Ted entered the café and slumped into a chair at his regular table near the window and beside a wall of tatty-spined French and English paperbacks, most of which were his. Deep breaths, he told himself. From the bottom shelf of the bookcase he pulled a fat manuscript of unbound pages,
Ho Chi Minh: A New and True Biography
of a Great Man by Edward Whittlemore
, single-space typed and annotated in his ugly hand. From his top pocket he took a blue ballpoint pen, the end of which he chewed as he scanned the pages looking for sentences to rewrite.

Hieu arrived with coffee. Without looking up, Ted murmured his thanks.

‘You all right, Ted?’ Hieu asked.

‘Fine. Why?’

‘Your skin is yellow.’

‘Hmm, really?’ Ted held his arm out in front of him. His fat fingers pushed together; his hand trembled slightly; his wrist seemed smaller than he remembered. ‘That’s not yellow. I call that a healthy glow.’

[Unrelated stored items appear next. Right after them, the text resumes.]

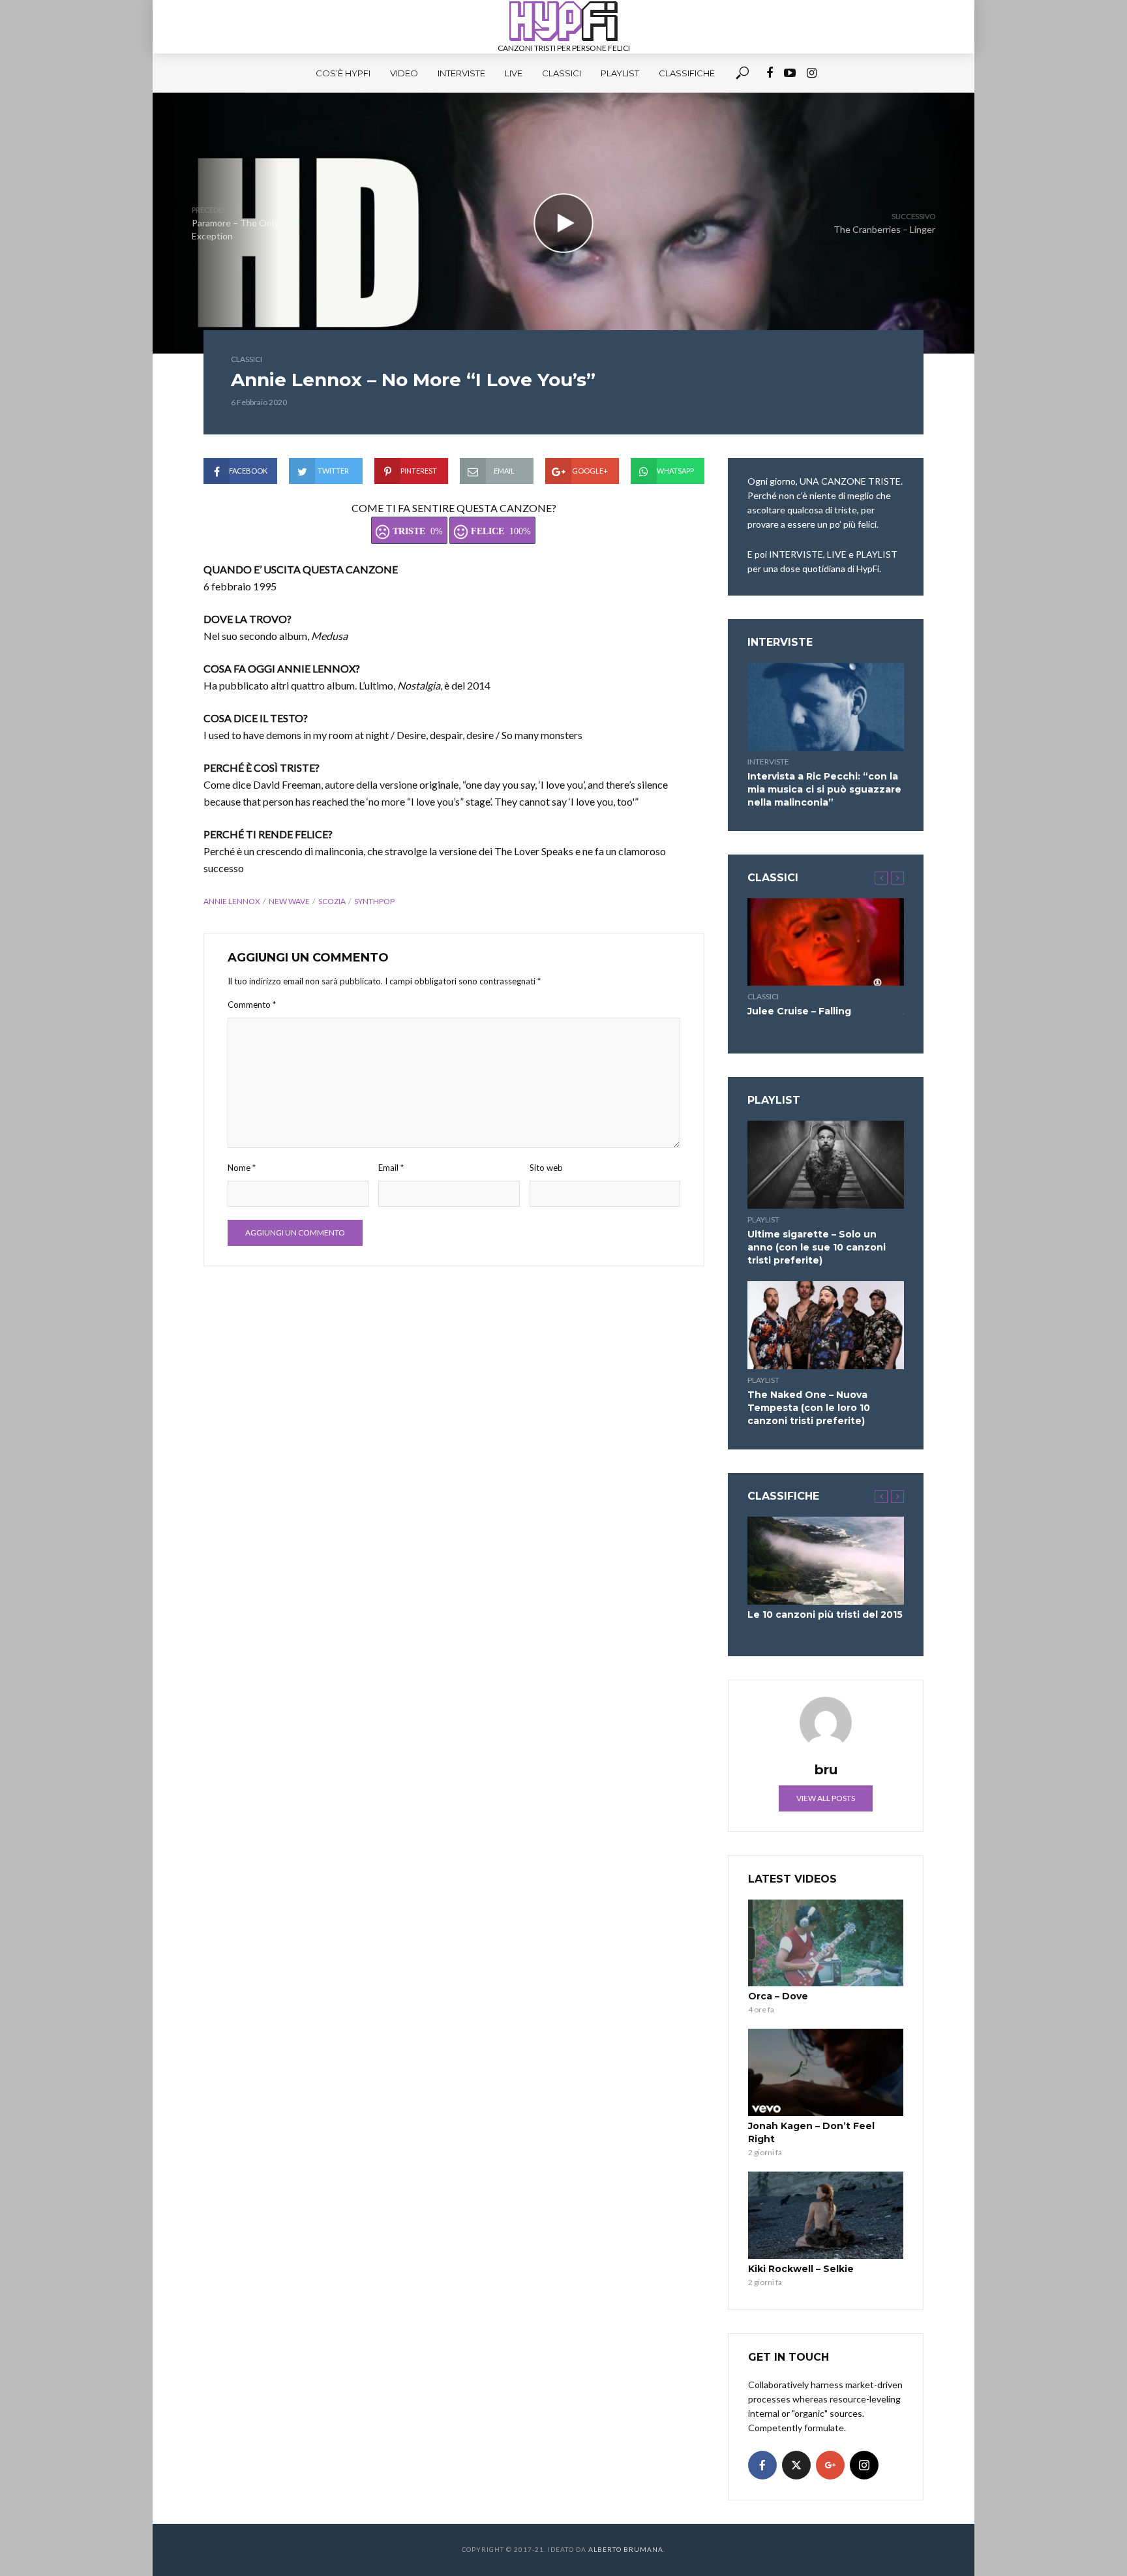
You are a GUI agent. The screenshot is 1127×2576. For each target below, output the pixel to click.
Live (513, 73)
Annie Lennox (231, 901)
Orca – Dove (778, 1996)
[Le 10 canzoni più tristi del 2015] (825, 1561)
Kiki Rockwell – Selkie (801, 2269)
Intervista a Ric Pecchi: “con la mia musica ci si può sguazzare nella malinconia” (824, 789)
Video (404, 73)
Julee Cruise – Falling (799, 1011)
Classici (561, 73)
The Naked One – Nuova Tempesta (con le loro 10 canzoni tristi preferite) (808, 1408)
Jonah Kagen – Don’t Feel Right (811, 2132)
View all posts (825, 1798)
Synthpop (374, 901)
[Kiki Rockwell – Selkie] (825, 2215)
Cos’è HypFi (343, 73)
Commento (252, 1004)
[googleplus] (830, 2465)
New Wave (289, 901)
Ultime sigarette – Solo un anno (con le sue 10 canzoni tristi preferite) (816, 1247)
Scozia (332, 901)
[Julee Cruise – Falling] (825, 942)
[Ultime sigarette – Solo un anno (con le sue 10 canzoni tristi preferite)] (825, 1165)
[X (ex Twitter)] (796, 2465)
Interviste (461, 73)
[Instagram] (864, 2465)
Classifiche (687, 73)
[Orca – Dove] (825, 1943)
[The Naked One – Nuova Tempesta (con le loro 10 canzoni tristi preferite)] (825, 1325)
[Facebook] (762, 2465)
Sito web (546, 1167)
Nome (242, 1167)
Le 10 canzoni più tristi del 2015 (825, 1614)
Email (391, 1167)
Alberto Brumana (625, 2549)
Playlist (620, 73)
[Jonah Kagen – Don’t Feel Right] (825, 2072)
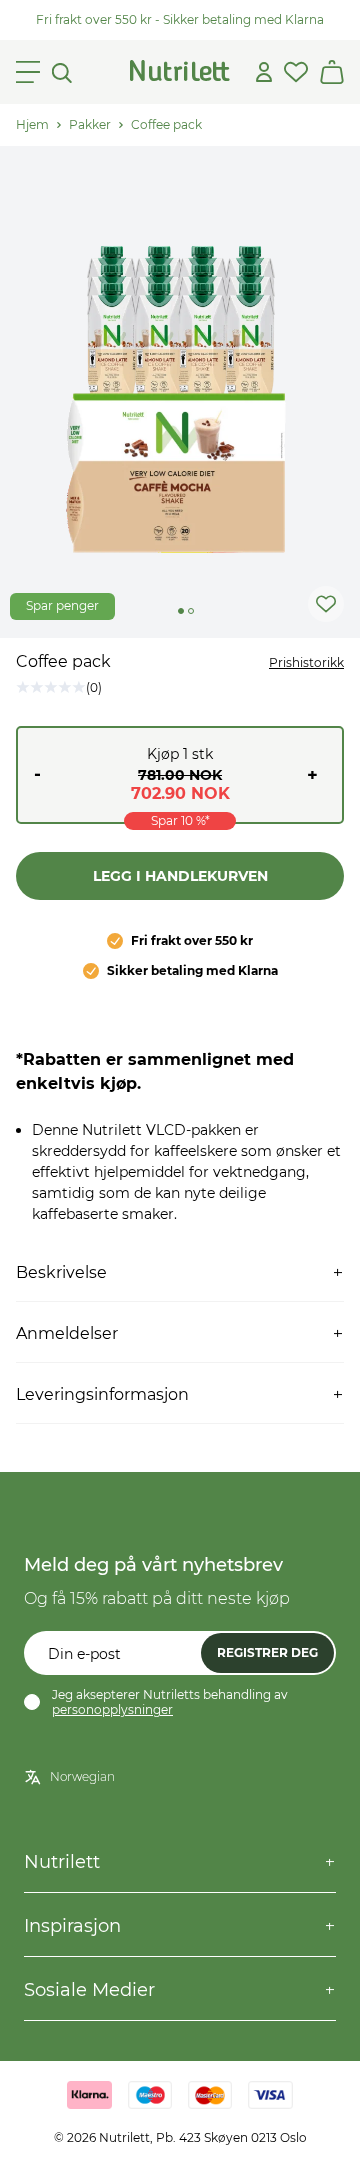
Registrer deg (267, 1652)
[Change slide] (181, 611)
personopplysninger (112, 1709)
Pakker (90, 124)
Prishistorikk (306, 662)
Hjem (32, 124)
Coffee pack (166, 124)
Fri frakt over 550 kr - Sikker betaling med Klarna (180, 19)
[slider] (180, 392)
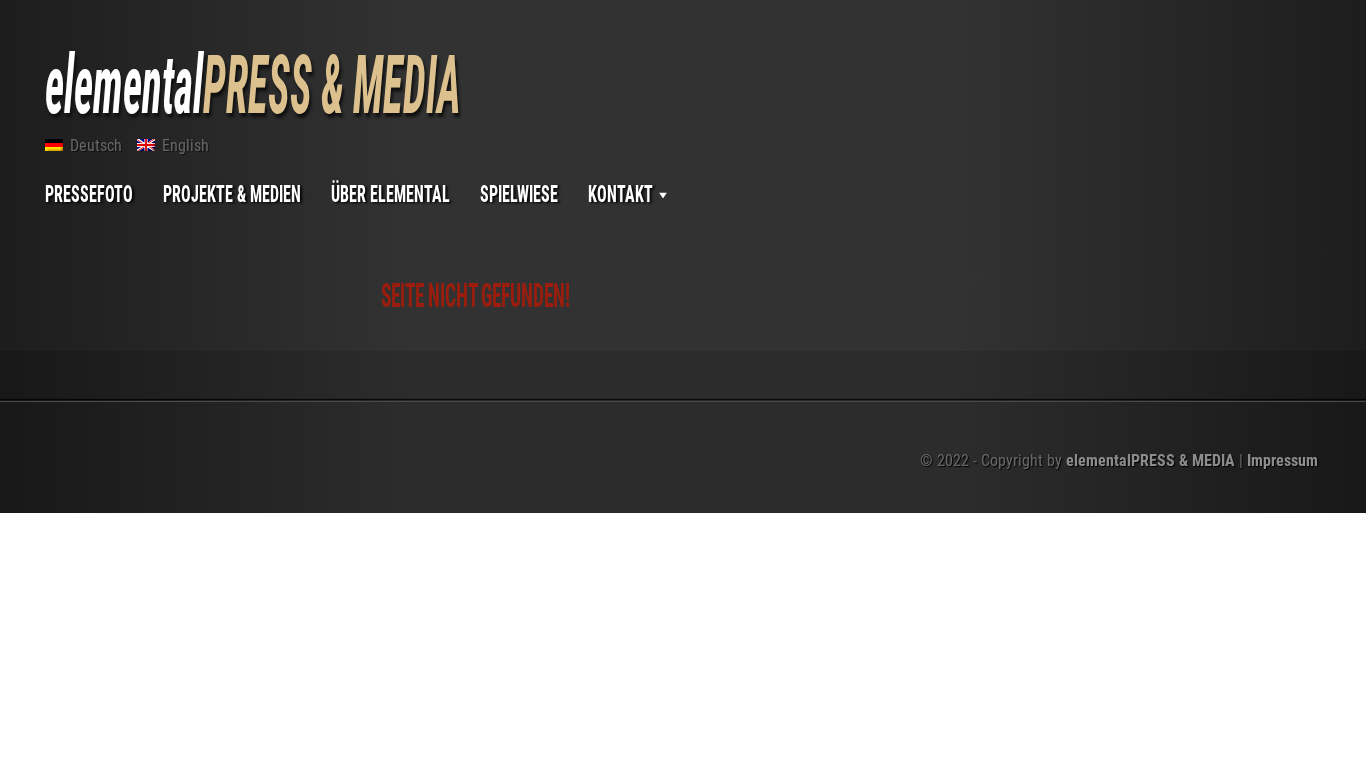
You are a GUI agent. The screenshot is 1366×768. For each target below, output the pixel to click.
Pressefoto (89, 193)
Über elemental (390, 193)
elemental (253, 85)
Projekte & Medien (232, 193)
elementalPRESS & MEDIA (1150, 460)
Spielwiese (519, 193)
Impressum (1282, 460)
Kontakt (622, 193)
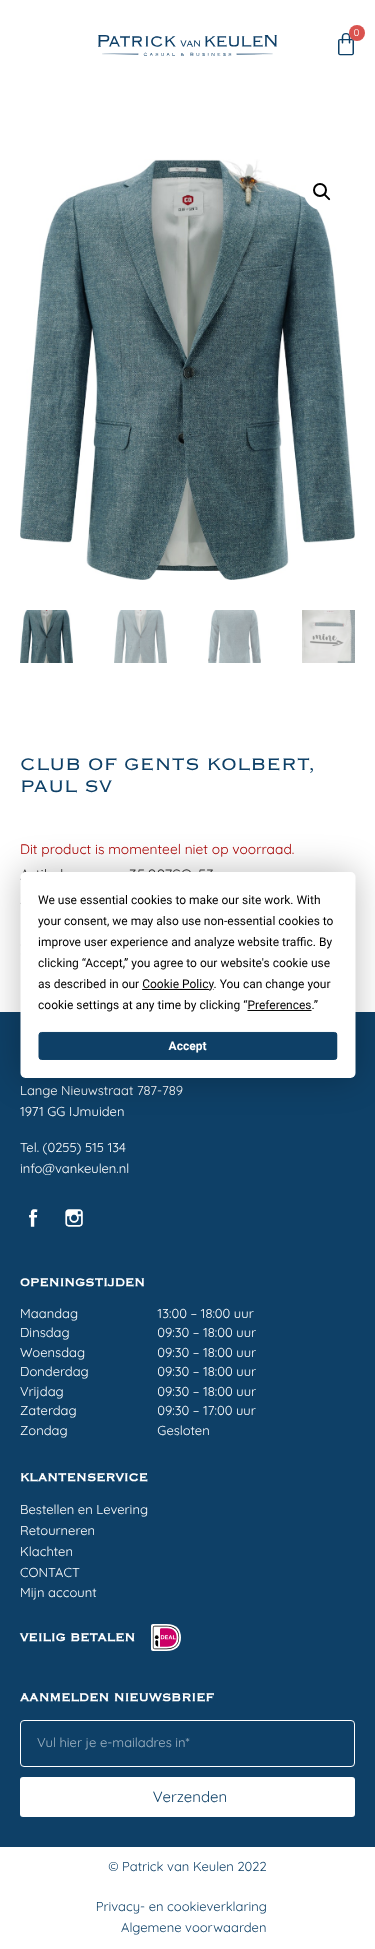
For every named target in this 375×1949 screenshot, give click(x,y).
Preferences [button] (279, 1004)
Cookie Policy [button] (177, 983)
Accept (188, 1045)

‘You want food. Beef noodle soup?’

‘Maybe later.’

Ted sipped his coffee and pored over his Ho Chi Minh manuscript. It was nearly ready to be retyped and sent away. He just wanted to add a few concluding thoughts, although at 874 pages he supposed it was probably already too long. Although Ted had access to a virgin cache of papers in the Hanoi archives, his book was mostly a series of personal reminiscences. For instance, he’d taken forty-two pages to recall lovingly the time he and Ho had been stuck in a cave while US bombs landed all around them. To pass the time, Ho had explained to Ted just where Stalin had gone wrong. ‘He lost sight of the people,’ Ted quoted Ho saying, ‘and then quickly, no surprise, he cared nothing about life.’ Ho was no Pol Pot, no Stalin, no Mao, Ted wanted to tell the world. Ho epitomised everything communism could and should have been.

Hieu brought Ted a pot of jasmine tea. ‘Later you want beer, Ted?’ he asked in English.

‘Yes, of course.’

‘Good, good. I have very excellent news for you. I have cleaned the basement.’

‘Drained it, you mean. Last time I went down there I ruined a perfectly good pair of boots.’

‘I have found beer especially for you. Two bottles of Victoria Bitter.’

‘VB? You’ve got VB?’

‘This is your national beer?’

‘Close enough. Bring them over, I want them.’

‘No no no. You are very busy. You want to finish your working first?’

‘Bring them now.’

‘But don’t forget your writing. Uncle Ho needs your help. You need Uncle Ho’s help. You and Uncle Ho can save each other. But only if you concentrate.’

‘I want that beer. Now.’

‘But Ted, they are not cold. I put ice with them, yes?’

‘No!’

‘My ice is clean, very clean, from a good factory. We collect it ourselves, no worries, ha ha ha, no worries mate. You have my ice many times. You don’t get sick, not once even.’

‘Never –
never
– serve beer with ice. My father taught me that when I was fourteen years old.’

‘Surely that is a personal opinion. Surely it is a matter of taste.’

‘Don’t get all high and mighty and freedom of expression on me, mate, I’ve heard it all before. No ice with beer: it’s a fundamental truth.’